● Stated problem 1
Reproduce word for word the part of the tracepoint thread starting with "simplified the code, but" and going on through "preparations in advance.".

● Text
Re: [PATCH 1/2] exit: add a tracepoint for profiling a task that is starting to exit

From: Wen Yang
Date: Fri Feb 23 2024 - 00:18:06 EST




On 2024/2/23 00:25, Mathieu Desnoyers wrote:
On 2024-02-22 11:04, wenyang.linux@xxxxxxxxxxx wrote:
From: Wen Yang <wenyang.linux@xxxxxxxxxxx>

Currently coredump_task_exit() takes some time to wait for the generation
of the dump file. But if the user-space wants to receive a notification
as soon as possible it maybe inconvenient.

Commit 2d4bcf886e42 ("exit: Remove profile_task_exit & profile_munmap")
simplified the code, but also removed profile_task_exit(), which may
prevent third-party kernel modules from detecting process exits timely.

Add the new trace_sched_profile_task_exit() this way a user-space monitor
could detect the exits and potentially make some preparations in advance.

I don't see any explanation justifying adding an extra tracepoint
rather than just moving trace_sched_process_exit() earlier in do_exit().

Why is moving trace_sched_process_exit() earlier in do_exit() an issue,
considering that any tracer interested in knowing the point where a task
is really reclaimed (from zombie state) is trace_sched_process_free()
called from delayed_put_task_struct() ?

Thanks,

Mathieu


Thanks.
We will make the modifications according to your suggestions.

--
Best wishes,
Wen


Signed-off-by: Wen Yang <wenyang.linux@xxxxxxxxxxx>
Cc: Oleg Nesterov <oleg@xxxxxxxxxx>
Cc: Steven Rostedt <rostedt@xxxxxxxxxxx>
Cc: Masami Hiramatsu <mhiramat@xxxxxxxxxx>
Cc: Mathieu Desnoyers <mathieu.desnoyers@xxxxxxxxxxxx>
Cc: Ingo Molnar <mingo@xxxxxxxxxx>
Cc: Mel Gorman <mgorman@xxxxxxxxxxxxxxxxxxx>
Cc: Peter Zijlstra <peterz@xxxxxxxxxxxxx>
Cc: linux-kernel@xxxxxxxxxxxxxxx
---
  include/trace/events/sched.h | 28 ++++++++++++++++++++++++++++
  kernel/exit.c                |  1 +
  2 files changed, 29 insertions(+)

● Stated problem 2
Format the listing from its first line through the line containing "[x=115, y=398]" as a JSON list of strings, one string per line, with blank lines and the pictures left out.

● Source data
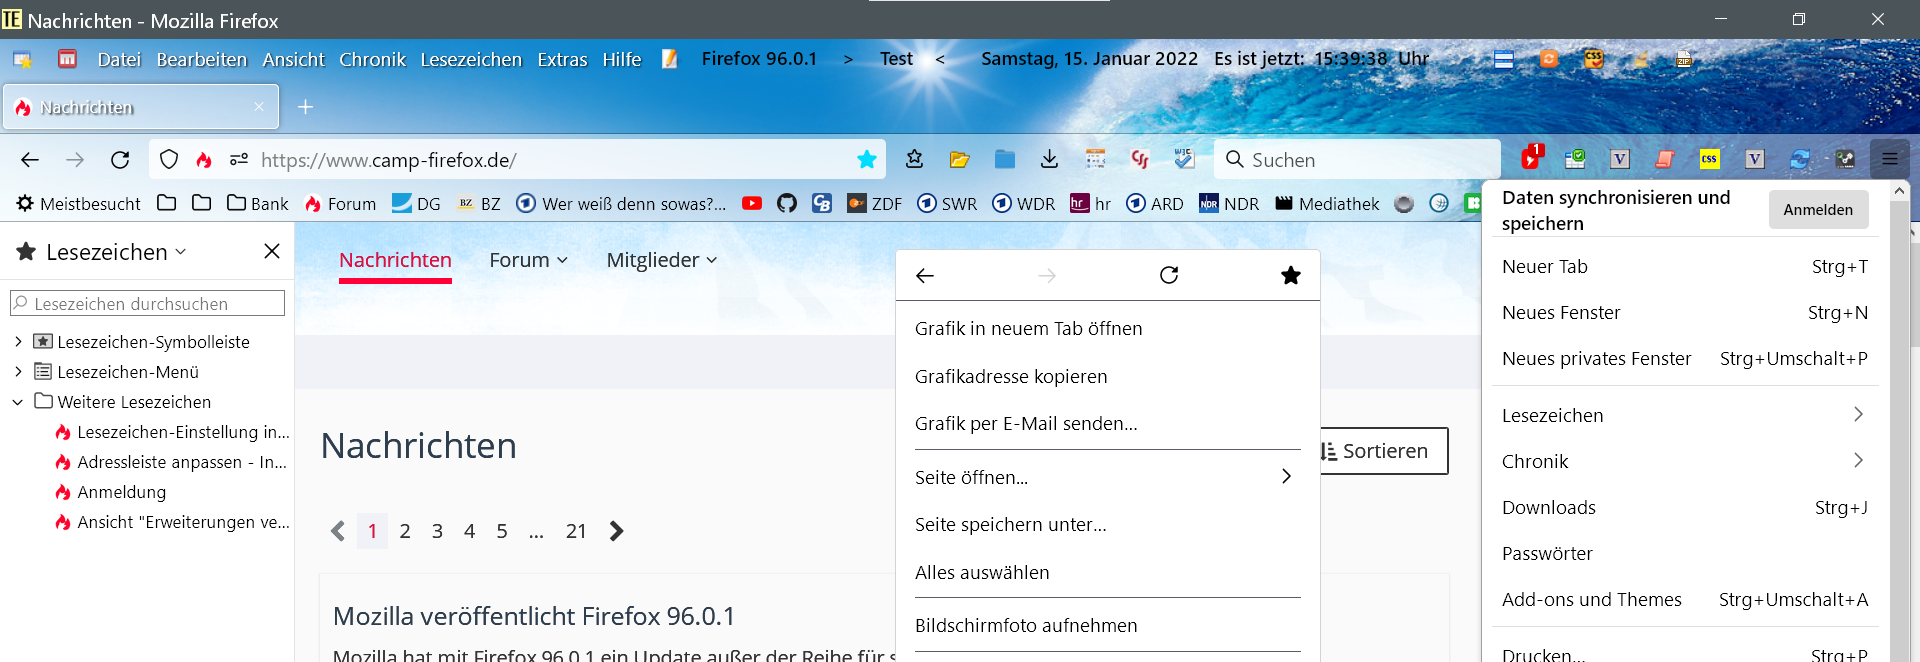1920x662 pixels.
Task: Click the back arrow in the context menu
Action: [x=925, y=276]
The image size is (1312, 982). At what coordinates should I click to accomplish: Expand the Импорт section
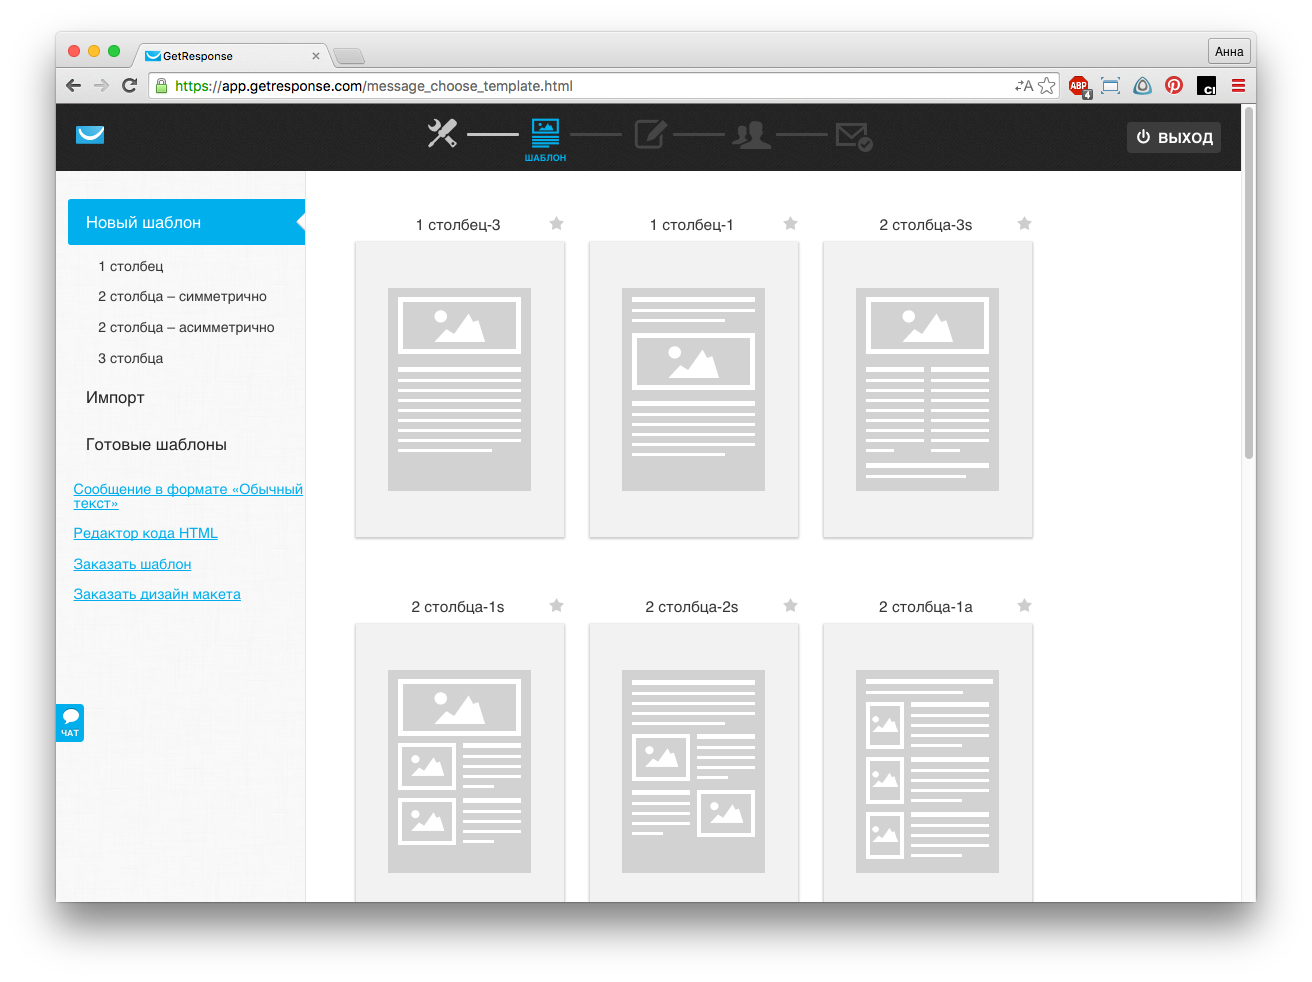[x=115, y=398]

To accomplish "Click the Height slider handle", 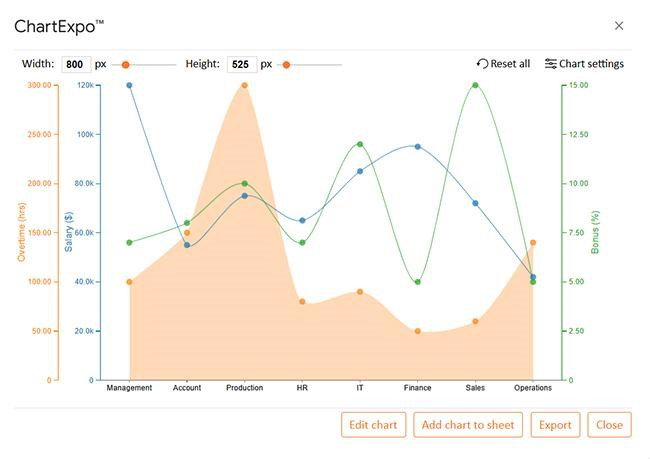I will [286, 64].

● Final result 1
simplified the code, but also removed profile_task_exit(), which may
prevent third-party kernel modules from detecting process exits timely.

Add the new trace_sched_profile_task_exit() this way a user-space monitor
could detect the exits and potentially make some preparations in advance.

● Final result 2
[
  "1920x662 pixels.",
  "Task: Click the back arrow in the context menu",
  "Action: [x=925, y=276]",
  "The image size is (1312, 982). At what coordinates should I click to accomplish: Expand the Импорт section",
  "[x=115, y=398]"
]